━━━ Vorliegender Text ━━━
Im Grunde genommen behaupten die Forscher, dass die Bewegung von Pinguingruppen in etwa genau so funktioniert wie ein anderes uns sehr vertrautes System der zähflüssigen Bewegung: der Verkehrsstau. Die physikalischen Gesetzmäßigkeiten hinter Verkehrsstaus wurden sehr intensiv erforscht. Die Autoren der vorliegenden Studie haben sich entschlossen ähnliche Modelle beim Rätsel der seltsamen Wellenbewegungen der Kaiserpinguine anzuwenden.

Während eines Verkehrsstaus kommt man nur stoßweiße voran, weil man darauf warten muss, bis sich der Vordermann in Bewegung setzt, bevor man selbst fahren kann. Dieser Rhythmus wird bis nach hinten weitergegeben, so dass sich die Verzögerungen addieren. Das verstärkt auch die Tendenz, der Autofahrer so nah wie nur möglich an den Vordermann aufzuschließen—was wiederum scharfes Bremsen provoziert—, anstelle genügend Platz zu lassen, damit kein Gedränge aufkommt.
━━━
Mit welchem vertrauten System zähflüssiger Bewegung vergleichen die Forscher im Text über Kaiserpinguine die Bewegung von Pinguingruppen?
━━━ Angezeigte Daten ━━━
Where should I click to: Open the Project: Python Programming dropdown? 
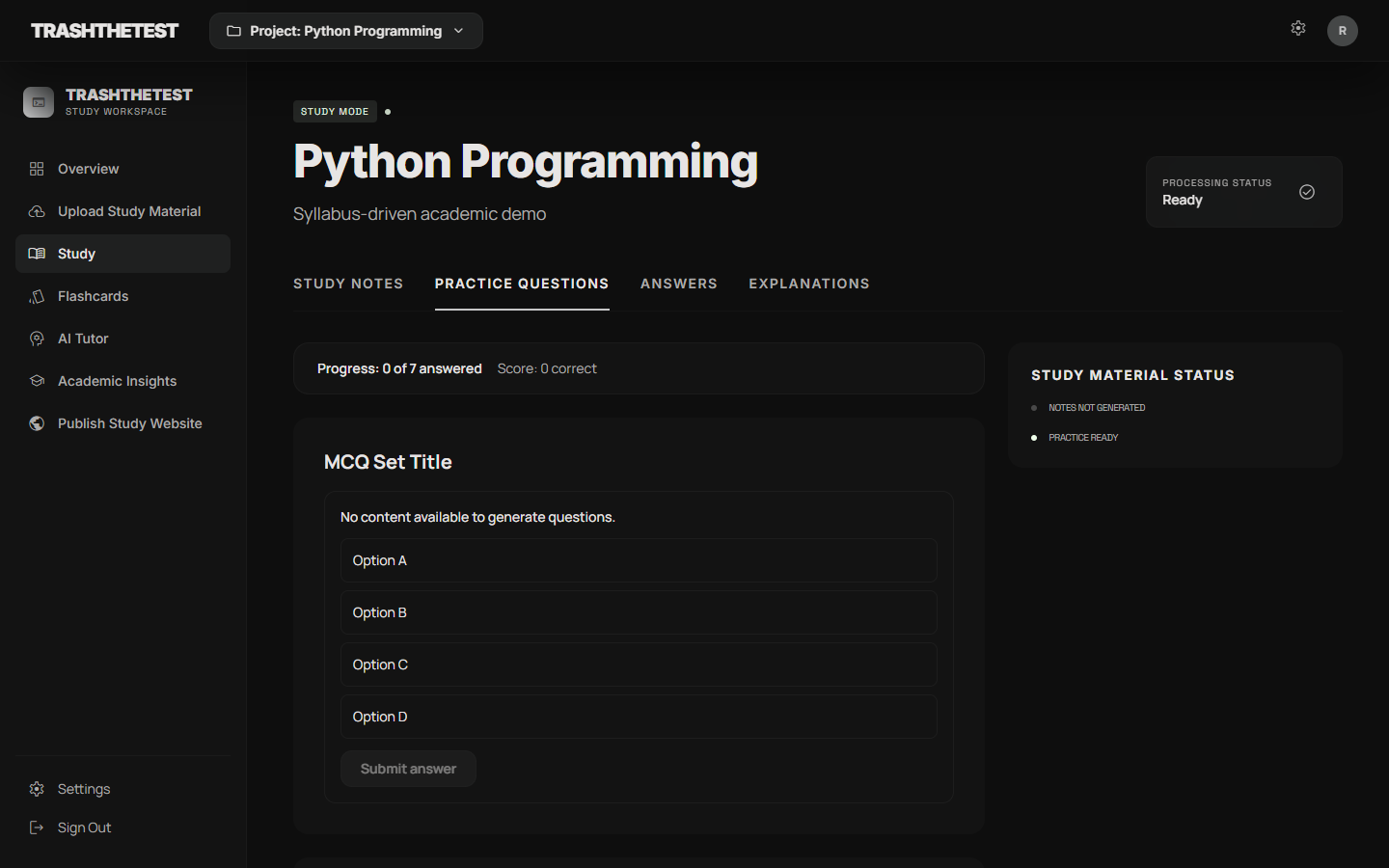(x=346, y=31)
━━━
━━━ Angezeigte Daten ━━━
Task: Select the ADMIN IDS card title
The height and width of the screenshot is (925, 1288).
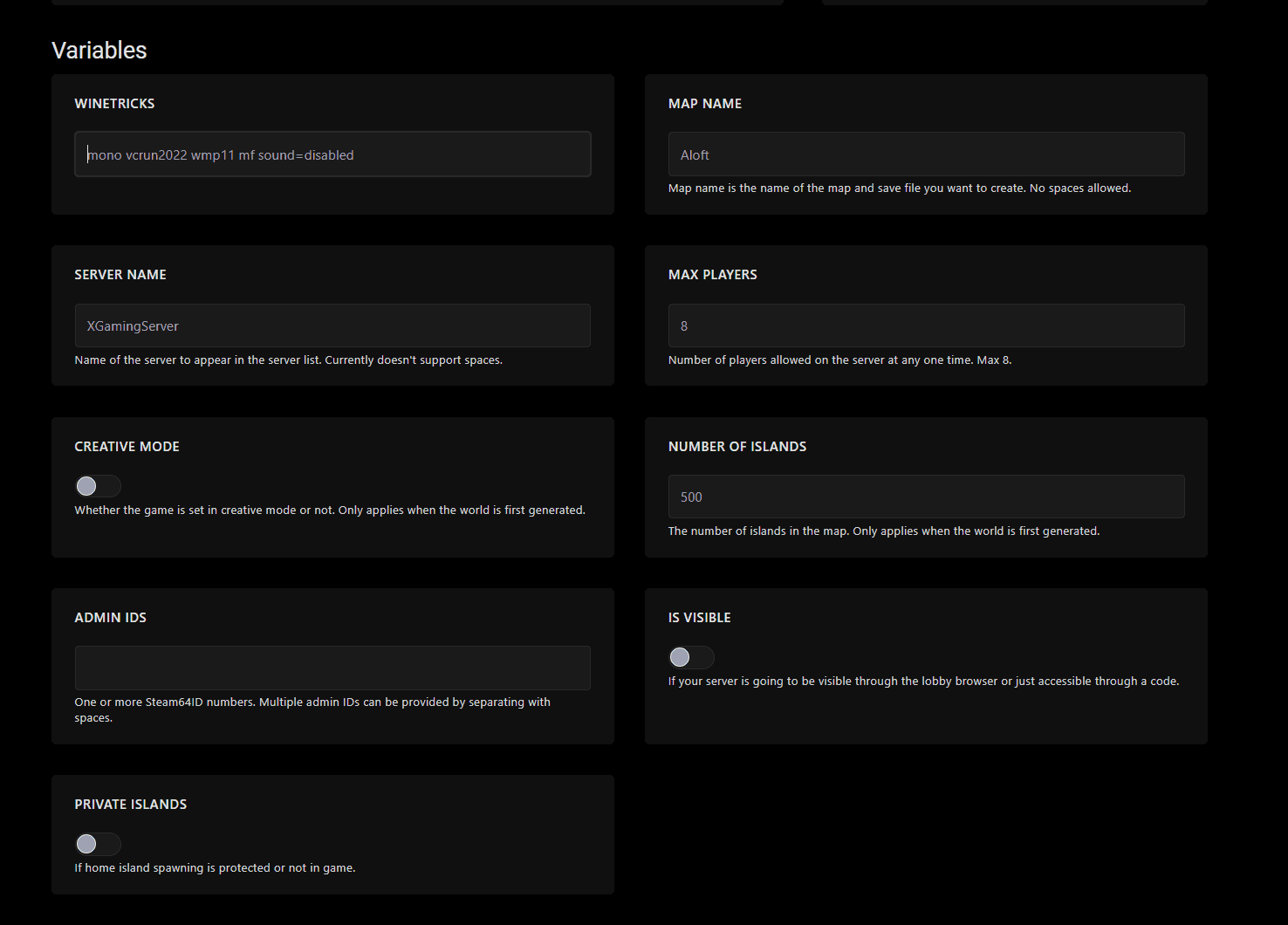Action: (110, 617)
━━━
# Lösung:
Mit dem Verkehrsstau.